Quitzöbel l Allein für die beiden Lose des jetzt laufenden Bauabschnittes – also den Stahlwasserbau und den Massivbau – sind fast elf Millionen Euro veranschlagt. Dabei werden unter anderem die Tore komplett ausgebaut und von einer Firma aus Karstädt durch neue ersetzt. Das muss umgehend erfolgen – weshalb die neuen Tore auf den Zentimeter genau passen müssen. Um kein Risiko einzugehen, werden dazu sogar noch Schablonen angefertigt.

Ein anderes Risiko soll beim Bau der durch Spundwände umschlossenen Arbeitsgrube durch umfassende Untersuchungen ebenfalls minimiert werden: Der Untergrund wurde analysiert, um eine optimale Lösung zum Abdichten der Grube zu finden. Das brachte zwar den Bauzeitplan etwas aus dem Lot, weit teurer und zeitraubender wäre jedoch eine unbeabsichtigte Wässerung der Grube – wie zuvor beim Wehrbau am benachbarten Altarmwehr geschehen. Auch deswegen liegt diese Baustelle seit etlicher Zeit brach.

Taucher kamen zum Einsatz

Damit die neue Grube richtig dicht wird, kamen sogar Taucher zum Einsatz, welche die Spundwand zum Ufer hin ordentlich abdichteten. Die bis zu anderthalb Meter dicke Betonsohle am Gewässerboden wurde zudem mit Gewindeankern gegen Aufschwemmen gesichert. Diese Betonsohle wird im Zuge der Sanierung zur Havelseite hin verlängert, sie schützt das Wehr bei der Polderflutung vor Auskolkung.
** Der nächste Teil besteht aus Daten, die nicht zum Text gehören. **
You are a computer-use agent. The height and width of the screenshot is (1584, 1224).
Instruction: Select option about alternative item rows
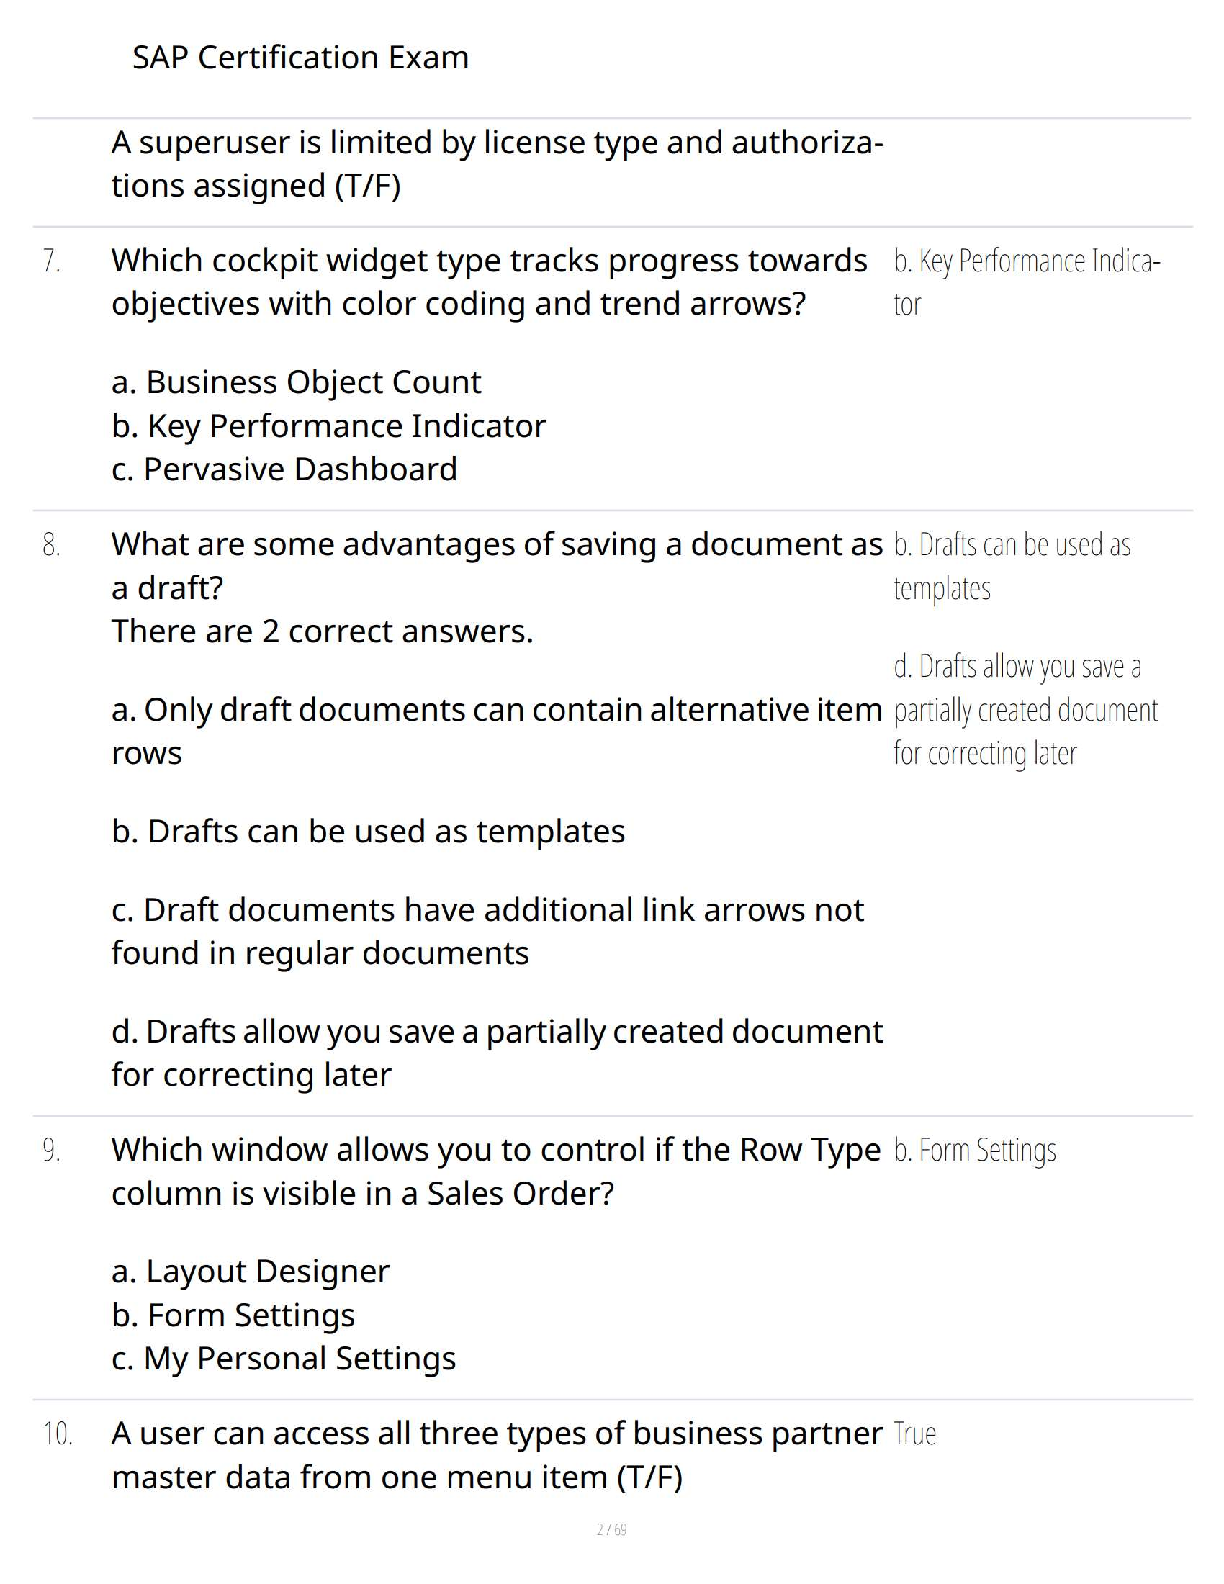click(x=497, y=731)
Ungewöhliches ist beim Bau der Spundwand auf der Elbseite des Wehres zu erkennen: Normalerweise steht hier die frei fließende Elbe weitaus höher als die Havel. Doch das trockene Jahr brachte es mit sich, dass jetzt der Wasserspiegel der angestauten Havel fast einen Meter höher ist. So muss die Spundwand für den Fall der Fälle nach beiden Seiten stabilisiert werden. Denn im Falle eines extremen Hochwassers würde die Spundwand überströmt und der Wasserstand wieder durch die Schütztafeln geregelt. Dazu wurde extra ein Havarieplan erarbeitet.

Vom Ponton aus gerammt

Die Spundwand wird von einem Schiffponton aus gerammt, nach der elbseitigen Wand folgt jene zur Havel hin. Vorher wird auch hier der Untergrund sondiert. Im Frühjahr soll die Baugrube dann ausgepumpt werden.

Die im Zuge der Sanierung neu errichtete Brücke bleibt bis auf wenige Ausnahmen offen, wenn, dann wird sie tageweise gesperrt. Die Anwohner werden zuvor natürlich informiert. In Neuwerben wurde übrigens auch gebaut, hier wurde der Elbdeich durch einen wasserseitigen Wall neben der Straße erhöht. Ähnliches ist in Sandau geplant.

Wegen dieser Baustellen ist der hier entlangführende Elberadweg auch weiterhin gesperrt, die Umleitung führt über Havelberg und Nitzow. Denn laut Planung wird noch bis Mitte 2020 am Neuwerbener Wehr gebaut. Sind die Arbeiten dieses Abschnittes beendet, folgen noch die Antriebe und die Elektrik. Die Antriebstechnik im Turm ist so alt wie die Wehrgruppe – diese wurde 1954 fertiggestellt. Zuletzt erfolgen die Ausgleichsmaßnahmen für den Naturschutz – es wird hier aufgeforstet.